Copy out the listing below verbatim, from its first line through the line that contains "pos(65,667)", and stop there.

▸ Material for this task

== == ==

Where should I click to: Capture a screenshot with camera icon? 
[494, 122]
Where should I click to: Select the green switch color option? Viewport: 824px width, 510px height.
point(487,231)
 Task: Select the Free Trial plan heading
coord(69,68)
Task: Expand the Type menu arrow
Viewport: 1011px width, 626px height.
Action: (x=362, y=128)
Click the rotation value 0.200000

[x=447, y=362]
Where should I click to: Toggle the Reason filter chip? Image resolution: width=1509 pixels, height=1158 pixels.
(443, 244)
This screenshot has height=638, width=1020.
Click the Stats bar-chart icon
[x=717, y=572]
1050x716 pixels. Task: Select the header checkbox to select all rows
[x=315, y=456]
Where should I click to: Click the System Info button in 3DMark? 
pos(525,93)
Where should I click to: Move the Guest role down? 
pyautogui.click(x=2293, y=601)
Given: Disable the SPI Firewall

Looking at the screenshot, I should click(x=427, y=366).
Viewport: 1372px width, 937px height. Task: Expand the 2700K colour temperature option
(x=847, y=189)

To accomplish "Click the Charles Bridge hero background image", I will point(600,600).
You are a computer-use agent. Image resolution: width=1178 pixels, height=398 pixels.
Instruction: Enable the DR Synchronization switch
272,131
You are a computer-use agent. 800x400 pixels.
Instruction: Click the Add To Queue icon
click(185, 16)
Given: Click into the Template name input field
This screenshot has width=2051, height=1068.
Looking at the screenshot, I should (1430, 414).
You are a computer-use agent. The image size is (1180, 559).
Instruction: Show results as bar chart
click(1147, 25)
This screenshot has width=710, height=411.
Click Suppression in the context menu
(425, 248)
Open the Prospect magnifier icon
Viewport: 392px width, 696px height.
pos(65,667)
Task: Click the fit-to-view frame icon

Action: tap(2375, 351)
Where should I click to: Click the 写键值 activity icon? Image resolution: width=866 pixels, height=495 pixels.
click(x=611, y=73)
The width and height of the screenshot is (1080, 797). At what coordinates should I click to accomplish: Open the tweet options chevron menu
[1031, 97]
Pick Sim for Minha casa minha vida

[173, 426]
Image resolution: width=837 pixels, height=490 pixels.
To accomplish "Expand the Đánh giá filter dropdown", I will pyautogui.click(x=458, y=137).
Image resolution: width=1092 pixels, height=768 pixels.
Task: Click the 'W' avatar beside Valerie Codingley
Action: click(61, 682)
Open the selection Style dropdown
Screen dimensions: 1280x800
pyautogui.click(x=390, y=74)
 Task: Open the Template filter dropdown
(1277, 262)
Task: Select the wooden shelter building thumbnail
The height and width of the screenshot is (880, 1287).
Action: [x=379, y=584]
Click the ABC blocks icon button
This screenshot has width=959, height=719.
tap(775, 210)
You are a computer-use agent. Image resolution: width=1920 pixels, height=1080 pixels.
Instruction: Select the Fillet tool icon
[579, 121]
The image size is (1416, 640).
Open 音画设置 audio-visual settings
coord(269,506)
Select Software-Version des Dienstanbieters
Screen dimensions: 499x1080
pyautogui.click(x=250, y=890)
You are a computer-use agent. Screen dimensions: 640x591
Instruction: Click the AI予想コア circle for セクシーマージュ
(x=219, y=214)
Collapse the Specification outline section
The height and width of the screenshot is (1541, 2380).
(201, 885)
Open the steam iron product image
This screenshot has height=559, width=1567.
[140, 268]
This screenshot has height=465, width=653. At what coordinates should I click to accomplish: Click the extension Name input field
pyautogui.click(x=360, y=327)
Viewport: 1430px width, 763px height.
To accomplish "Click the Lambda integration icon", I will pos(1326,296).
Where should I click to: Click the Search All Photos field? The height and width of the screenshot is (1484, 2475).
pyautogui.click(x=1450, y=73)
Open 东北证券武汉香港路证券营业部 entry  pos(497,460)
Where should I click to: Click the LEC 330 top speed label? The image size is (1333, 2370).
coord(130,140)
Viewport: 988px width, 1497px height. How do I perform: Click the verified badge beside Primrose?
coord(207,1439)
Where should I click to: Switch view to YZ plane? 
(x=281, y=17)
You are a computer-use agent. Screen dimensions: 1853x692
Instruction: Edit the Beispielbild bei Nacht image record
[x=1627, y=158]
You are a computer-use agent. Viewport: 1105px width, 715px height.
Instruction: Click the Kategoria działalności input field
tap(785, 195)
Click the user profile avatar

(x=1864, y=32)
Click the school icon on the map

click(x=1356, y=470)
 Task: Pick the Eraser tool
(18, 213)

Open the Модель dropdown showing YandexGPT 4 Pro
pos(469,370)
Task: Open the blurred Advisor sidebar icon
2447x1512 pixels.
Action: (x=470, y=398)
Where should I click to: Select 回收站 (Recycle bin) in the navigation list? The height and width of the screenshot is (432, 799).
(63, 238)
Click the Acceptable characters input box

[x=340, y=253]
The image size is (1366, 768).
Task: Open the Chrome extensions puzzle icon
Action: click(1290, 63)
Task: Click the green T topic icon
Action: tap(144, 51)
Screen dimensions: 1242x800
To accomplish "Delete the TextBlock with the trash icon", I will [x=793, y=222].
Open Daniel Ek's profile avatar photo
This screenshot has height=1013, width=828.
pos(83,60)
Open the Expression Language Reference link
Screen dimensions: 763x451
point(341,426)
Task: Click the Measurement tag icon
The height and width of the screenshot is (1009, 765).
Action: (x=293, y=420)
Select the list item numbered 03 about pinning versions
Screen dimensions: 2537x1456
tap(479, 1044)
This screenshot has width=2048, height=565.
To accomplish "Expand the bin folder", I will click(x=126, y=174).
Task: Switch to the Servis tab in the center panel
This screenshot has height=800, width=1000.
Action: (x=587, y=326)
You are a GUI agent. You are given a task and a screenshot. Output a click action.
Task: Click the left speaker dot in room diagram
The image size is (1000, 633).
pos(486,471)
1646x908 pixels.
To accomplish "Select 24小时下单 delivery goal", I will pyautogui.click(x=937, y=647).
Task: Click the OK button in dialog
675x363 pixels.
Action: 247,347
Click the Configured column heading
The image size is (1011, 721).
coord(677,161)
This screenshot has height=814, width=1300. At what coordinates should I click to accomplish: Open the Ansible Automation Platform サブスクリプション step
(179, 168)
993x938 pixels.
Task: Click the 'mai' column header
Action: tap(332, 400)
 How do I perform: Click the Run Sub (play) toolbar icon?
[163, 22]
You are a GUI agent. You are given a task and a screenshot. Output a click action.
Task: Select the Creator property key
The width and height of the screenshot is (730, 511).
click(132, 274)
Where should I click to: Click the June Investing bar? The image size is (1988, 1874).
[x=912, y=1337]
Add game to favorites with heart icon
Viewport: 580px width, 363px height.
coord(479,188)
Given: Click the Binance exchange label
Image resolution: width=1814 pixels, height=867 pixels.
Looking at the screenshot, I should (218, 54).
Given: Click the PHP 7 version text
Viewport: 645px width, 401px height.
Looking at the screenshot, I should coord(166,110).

== == ==

▸ The response
Where should I click to: Capture a screenshot with camera icon? 
[494, 122]
Where should I click to: Select the green switch color option? Viewport: 824px width, 510px height.
point(487,231)
 Task: Select the Free Trial plan heading
coord(69,68)
Task: Expand the Type menu arrow
Viewport: 1011px width, 626px height.
Action: (x=362, y=128)
Click the rotation value 0.200000

[x=447, y=362]
Where should I click to: Toggle the Reason filter chip? Image resolution: width=1509 pixels, height=1158 pixels.
(443, 244)
This screenshot has height=638, width=1020.
Click the Stats bar-chart icon
[x=717, y=572]
1050x716 pixels. Task: Select the header checkbox to select all rows
[x=315, y=456]
Where should I click to: Click the System Info button in 3DMark? 
pos(525,93)
Where should I click to: Move the Guest role down? 
pyautogui.click(x=2293, y=601)
Given: Disable the SPI Firewall

Looking at the screenshot, I should click(x=427, y=366).
Viewport: 1372px width, 937px height. Task: Expand the 2700K colour temperature option
(x=847, y=189)

To accomplish "Click the Charles Bridge hero background image", I will point(600,600).
You are a computer-use agent. Image resolution: width=1178 pixels, height=398 pixels.
Instruction: Enable the DR Synchronization switch
272,131
You are a computer-use agent. 800x400 pixels.
Instruction: Click the Add To Queue icon
click(185, 16)
Given: Click into the Template name input field
This screenshot has width=2051, height=1068.
Looking at the screenshot, I should (1430, 414).
You are a computer-use agent. The image size is (1180, 559).
Instruction: Show results as bar chart
click(1147, 25)
This screenshot has width=710, height=411.
Click Suppression in the context menu
(425, 248)
Open the Prospect magnifier icon
Viewport: 392px width, 696px height.
pos(65,667)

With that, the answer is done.